State nutrition program offers new features for San Luis Valley families
The state’s federally-funded program that provides healthy meals and snacks to child care centers, afterschool programs, homeless shelters and adult daycare centers has implemented a series of measures in the San Luis Valley to assist families coping with the COVID-19 pandemic.
The state’s health department announced that the Colorado Child and Adult Care Food Program, which served 18 million meals in 2019, has distributed community-supported agriculture boxes to child care home providers in the valley. Those entities are also invited to order produce from a local food distributor with an 80% subsidy.

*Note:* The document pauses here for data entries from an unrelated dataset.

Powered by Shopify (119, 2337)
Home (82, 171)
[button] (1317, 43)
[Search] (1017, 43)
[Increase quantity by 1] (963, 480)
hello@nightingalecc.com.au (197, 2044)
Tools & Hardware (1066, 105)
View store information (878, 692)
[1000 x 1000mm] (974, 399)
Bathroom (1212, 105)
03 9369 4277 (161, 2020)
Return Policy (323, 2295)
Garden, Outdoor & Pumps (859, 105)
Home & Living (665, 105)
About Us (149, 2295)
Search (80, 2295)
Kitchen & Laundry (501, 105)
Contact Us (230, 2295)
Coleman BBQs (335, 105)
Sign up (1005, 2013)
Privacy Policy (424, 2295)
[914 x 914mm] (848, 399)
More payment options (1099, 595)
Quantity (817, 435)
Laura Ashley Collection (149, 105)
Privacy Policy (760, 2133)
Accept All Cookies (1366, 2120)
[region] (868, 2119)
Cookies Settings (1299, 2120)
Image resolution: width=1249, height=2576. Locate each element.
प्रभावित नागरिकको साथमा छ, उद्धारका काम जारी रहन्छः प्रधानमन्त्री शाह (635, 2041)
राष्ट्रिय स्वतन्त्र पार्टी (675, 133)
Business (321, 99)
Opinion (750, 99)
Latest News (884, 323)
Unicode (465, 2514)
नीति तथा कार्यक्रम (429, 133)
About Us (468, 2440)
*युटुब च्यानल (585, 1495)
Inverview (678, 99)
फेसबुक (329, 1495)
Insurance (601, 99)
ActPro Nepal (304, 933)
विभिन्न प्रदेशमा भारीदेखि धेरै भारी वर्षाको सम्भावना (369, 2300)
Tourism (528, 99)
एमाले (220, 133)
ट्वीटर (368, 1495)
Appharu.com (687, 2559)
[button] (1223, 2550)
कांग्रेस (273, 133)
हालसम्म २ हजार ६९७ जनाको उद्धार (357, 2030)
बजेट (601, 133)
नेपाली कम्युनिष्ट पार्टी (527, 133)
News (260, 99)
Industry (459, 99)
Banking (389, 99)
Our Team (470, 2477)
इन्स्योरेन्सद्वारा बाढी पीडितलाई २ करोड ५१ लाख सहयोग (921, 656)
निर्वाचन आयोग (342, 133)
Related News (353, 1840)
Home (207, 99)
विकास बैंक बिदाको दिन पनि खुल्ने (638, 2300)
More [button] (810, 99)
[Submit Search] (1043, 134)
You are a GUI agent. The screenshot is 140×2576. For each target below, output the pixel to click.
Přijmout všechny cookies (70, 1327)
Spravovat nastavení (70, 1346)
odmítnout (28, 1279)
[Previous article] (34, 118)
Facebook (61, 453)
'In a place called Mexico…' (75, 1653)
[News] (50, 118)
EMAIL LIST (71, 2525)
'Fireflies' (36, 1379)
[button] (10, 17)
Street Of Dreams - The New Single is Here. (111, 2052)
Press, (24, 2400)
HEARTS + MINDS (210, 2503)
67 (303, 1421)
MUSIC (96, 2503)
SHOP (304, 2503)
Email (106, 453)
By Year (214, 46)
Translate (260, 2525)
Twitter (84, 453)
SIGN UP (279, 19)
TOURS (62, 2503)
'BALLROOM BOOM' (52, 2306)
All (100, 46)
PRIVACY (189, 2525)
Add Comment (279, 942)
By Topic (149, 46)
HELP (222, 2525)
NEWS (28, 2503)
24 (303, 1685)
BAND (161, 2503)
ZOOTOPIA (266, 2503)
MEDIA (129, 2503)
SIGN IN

Those initiatives will continue through the end of October. The program also will assist recipients with ordering, preparing and serving the fresh food. Videos that teach child care providers about food safety and parental engagement are available online.
According to Hunger Free Colorado, providers in the state can claim reimbursement for two meals and one snack or two snacks and one meal per child per day. Due to the pandemic, the U.S. Department of Agriculture has granted a number of waivers for program requirements.
For after school programs, the USDA advised that “operators may consider offering online homework assistance, activity packets, electronic games and books, or other e-learning activities for the children to partake in at home….Although children are not required to participate in or complete the activity in order to receive an afterschool meal or snack, the afterschool care center must offer the activity.”